Eso encontró Foster Wallace en la literatura: un lugar desde donde afrontar el mundo.
Y ese mundo en las manos —en la escritura— de Foster Wallace es casi siempre una historia inesperada, como ese viaje alucinante y alucinógeno que hace en un crucero de lujo por el caribe, rodeado de viejos insoportables y de un exceso de amabilidad falsa. Foster Wallace tenía un talento descomunal para retratar esas vidas impostadas, para desenmascarar a una cultura de la felicidad y del éxito que parecía serlo todo en esa Norteamérica de los 90.
El uso de la primera persona en las crónicas de Foster Wallace es ejemplar: no se exhibe, al contrario, recurre a sus impresiones —a su conocimiento y a sus experiencias— siempre desde la duda, del que no va a dictar cátedra, sino más bien del que sabe que lo que está afuera —los otros— es lo realmente importante en un texto de esas características. Recorrer el Festival de la Langosta en Maine, ver un partido de Roger Federer, seguir por siete días a un candidato a la presidencia de los Estados Unidos —John McCain en 1999—, asistir a una premiación de cine porno o poder mirar en el plató a David Lynch dirigir Carretera perdida: Foster Wallace ingresa a aquellos escenariso y sale con un puñado de imágenes, palabras e ideas que se entremezclan en sus textos. Foster Wallace no hace las preguntas que haría un periodista. Tampoco escribe como un periodista.
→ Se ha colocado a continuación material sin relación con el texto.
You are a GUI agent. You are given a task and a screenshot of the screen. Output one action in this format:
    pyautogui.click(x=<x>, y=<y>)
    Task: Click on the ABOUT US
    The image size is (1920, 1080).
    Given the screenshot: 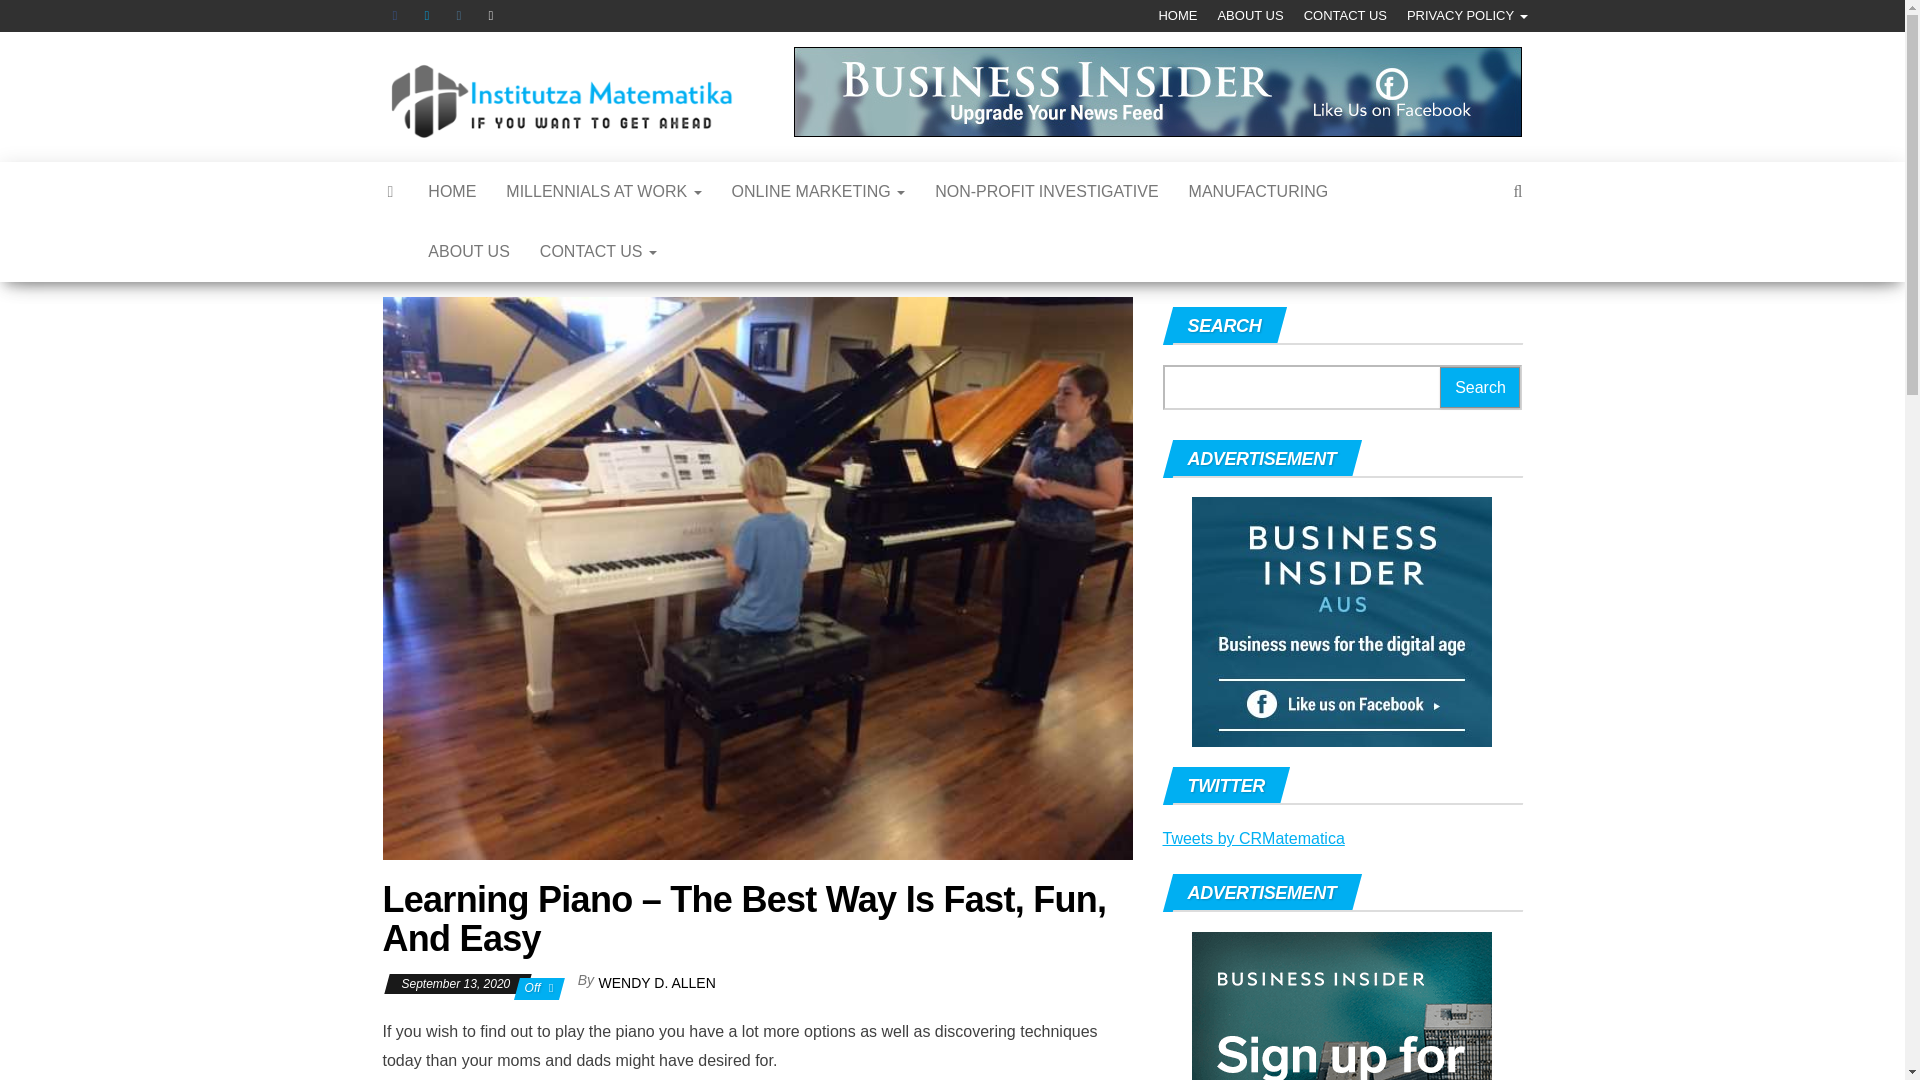 What is the action you would take?
    pyautogui.click(x=1250, y=16)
Lo que busca es entender, en cada uno de estos viajes, por qué aquellos mundos son posibles, y se preocupa de que el lenguaje le permita transmitir la experiencia de haber estado en esos lugares.
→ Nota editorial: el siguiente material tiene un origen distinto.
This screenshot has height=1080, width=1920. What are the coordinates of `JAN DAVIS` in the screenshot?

Sus ensayos más literarios funcionan también de esa manera: son lecturas creativas en las que a veces encontramos asociaciones inesperadas, detalles que le permiten a Foster Wallace entrar por una fisura en la obra de autores tan diversos como Franz Kafka, David Markson —¡Que alguien reedite La amante de Wittgenstein, que tanto le fascinaba a Foster Wallace!—, Borges, Zbigniew Herbert y John Updike, por citar algunos.
La inteligencia de Foster Wallace le permitía transitar por estas lecturas y decir siempre algo nuevo, sorprendente, como quien está constantemente viajando al futuro y vuelve a explicarnos nuestro presente, vuelve a entregarnos una serie de coordenadas para no perdernos: las señales de ruta de una obra infinita.